In The Garden of Beasts – Erik Larson

Just finished reading a historical non-fiction which reads like fiction about Hitler’s Germany. Intrigue, wild romances and the horrors of Nazi Germany make this a fascinating book. What makes it especially interesting is that it addresses the question ( to some extent) that I have always had about that era. I have always wondered how and why the German people allowed such horrors to happen. Did they not know about the concentration camps and how Jews and other members of society were being treated and if they did, did they turn a blind eye? When we visited Munich years ago and went to Dachau, the infamous concentration camp just a short train ride away from the city, I just sat on the grounds of the camp thinking of what it must have been like for the people in the camps and how common people were living, knowing what could be happening to their neighbours, their friends.

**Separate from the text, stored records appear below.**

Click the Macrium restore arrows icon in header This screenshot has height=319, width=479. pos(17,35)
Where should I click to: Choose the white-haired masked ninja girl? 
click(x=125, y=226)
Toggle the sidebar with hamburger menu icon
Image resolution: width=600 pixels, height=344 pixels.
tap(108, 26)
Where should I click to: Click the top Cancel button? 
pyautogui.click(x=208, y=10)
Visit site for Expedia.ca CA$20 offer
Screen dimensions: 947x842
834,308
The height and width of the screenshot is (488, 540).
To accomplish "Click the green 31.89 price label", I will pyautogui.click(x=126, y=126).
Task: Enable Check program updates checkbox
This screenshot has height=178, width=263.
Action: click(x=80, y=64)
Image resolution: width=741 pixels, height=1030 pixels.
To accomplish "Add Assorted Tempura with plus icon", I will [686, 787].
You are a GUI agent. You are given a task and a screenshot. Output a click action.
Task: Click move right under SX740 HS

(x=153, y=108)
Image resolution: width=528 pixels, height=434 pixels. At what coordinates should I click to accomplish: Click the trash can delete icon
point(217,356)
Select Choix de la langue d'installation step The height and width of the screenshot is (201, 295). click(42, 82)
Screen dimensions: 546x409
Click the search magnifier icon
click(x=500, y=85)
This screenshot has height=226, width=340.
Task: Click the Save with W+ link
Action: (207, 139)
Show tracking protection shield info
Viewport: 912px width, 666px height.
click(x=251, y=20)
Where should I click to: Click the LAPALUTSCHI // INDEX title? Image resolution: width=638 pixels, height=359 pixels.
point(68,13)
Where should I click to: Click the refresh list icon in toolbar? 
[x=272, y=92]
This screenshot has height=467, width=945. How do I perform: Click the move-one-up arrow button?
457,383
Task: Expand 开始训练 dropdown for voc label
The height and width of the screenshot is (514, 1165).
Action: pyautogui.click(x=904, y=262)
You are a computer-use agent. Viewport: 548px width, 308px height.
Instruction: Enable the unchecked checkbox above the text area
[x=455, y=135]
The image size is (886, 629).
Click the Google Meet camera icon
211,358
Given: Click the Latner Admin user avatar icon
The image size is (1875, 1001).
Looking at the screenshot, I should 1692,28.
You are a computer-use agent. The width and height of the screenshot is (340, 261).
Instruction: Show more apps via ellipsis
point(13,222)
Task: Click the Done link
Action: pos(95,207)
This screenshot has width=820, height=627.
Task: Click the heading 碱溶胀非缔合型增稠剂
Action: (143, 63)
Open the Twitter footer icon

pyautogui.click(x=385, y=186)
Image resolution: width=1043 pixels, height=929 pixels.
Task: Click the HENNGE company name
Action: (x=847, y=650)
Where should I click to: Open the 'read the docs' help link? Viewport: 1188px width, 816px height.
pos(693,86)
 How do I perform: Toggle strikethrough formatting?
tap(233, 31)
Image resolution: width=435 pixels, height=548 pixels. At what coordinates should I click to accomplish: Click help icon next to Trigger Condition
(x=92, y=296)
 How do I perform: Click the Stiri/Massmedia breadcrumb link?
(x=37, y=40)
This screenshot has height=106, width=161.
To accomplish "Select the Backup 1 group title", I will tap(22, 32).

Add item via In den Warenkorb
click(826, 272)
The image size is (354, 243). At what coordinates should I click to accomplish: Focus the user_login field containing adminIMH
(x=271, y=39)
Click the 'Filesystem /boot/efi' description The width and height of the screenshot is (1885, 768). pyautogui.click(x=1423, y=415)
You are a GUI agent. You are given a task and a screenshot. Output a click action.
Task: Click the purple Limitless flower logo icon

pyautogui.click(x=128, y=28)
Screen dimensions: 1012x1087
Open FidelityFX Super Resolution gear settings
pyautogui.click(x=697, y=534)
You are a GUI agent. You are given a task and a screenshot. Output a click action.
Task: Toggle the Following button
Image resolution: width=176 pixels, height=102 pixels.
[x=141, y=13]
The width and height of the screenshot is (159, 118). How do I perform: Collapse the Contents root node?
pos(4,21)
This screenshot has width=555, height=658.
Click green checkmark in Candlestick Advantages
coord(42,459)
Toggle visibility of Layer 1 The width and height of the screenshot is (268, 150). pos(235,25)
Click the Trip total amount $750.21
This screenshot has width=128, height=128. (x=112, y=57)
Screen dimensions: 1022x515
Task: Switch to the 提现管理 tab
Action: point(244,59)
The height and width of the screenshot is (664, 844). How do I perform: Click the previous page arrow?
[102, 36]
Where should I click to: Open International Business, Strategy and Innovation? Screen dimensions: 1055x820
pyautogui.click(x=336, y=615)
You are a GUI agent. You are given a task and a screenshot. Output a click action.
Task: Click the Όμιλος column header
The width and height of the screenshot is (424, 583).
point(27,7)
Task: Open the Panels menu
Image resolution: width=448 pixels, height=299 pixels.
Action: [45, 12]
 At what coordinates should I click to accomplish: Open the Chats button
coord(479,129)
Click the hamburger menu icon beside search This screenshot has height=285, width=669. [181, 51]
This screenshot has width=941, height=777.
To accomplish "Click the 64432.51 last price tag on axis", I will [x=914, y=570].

The book is set in 1933 when Hitler is beginning to gain power and America sends an academic, William Dodd to Berlin as its ambassador. Dodd is not the popular choice for ambassadorship as he is looked down upon by the elite, wealthy consulate staff who would spend their own money to throw lavish parties while Dodd decided to make do with his $17,000 salary. The book chronicles Dodd’s take on the events in Germany, his personal battles, his daughter’s romantic escapades with Nazis and a Soviet spy and how no one really seems to take notice of Hitler’s evil intentions as a world threat. People in Germany seem to be numb to the atrocities of the Nazis. Hitler goes on a killing spree of his top officials – people he fears as threats to his power – some of them army generals, yet the army stays mute. So much so that the ailing President Hindenburg congratulates Hitler on suppressing a possible revolt and saving Germany.’

‘In the Gardens of Beasts’ is a must read for history buffs, especially those interested in the times of Hitler and the Third Reich. I just wish I had read this book before visiting Berlin this year as I would have tried to trace some of the paths of Dodd and other characters in the book.

The following pieces from the book sum up the state of Germany quite well. The second paragraph provides a vivid visual of the horror in Berlin during WWII.

Excerpt from Dodd’s diary  – “At a time when nearly every German is afraid to speak a word to any but the closest friends, horses and dogs are so happy that one feels they wish to talk………  At a time when hundreds of men have been put to death without trial or any sort of evidence of guilt, and when the population literally trembles with fear, animals have rights guaranteed them which men and women cannot think of expecting.”

And later in the book-  ‘Five years later, during the final assault on Berlin, a Russian shell scored a direct hit on a stable at the western end of the Tiergarten. The adjacent Kurfurstendamm, once one of Berlin’s prime shopping and entertrainment streeets,  now became a stage for the utterly macabre -horses, those happiest creatures of Nazi Germany, tearing wildly down the street with manes and tales aflame.’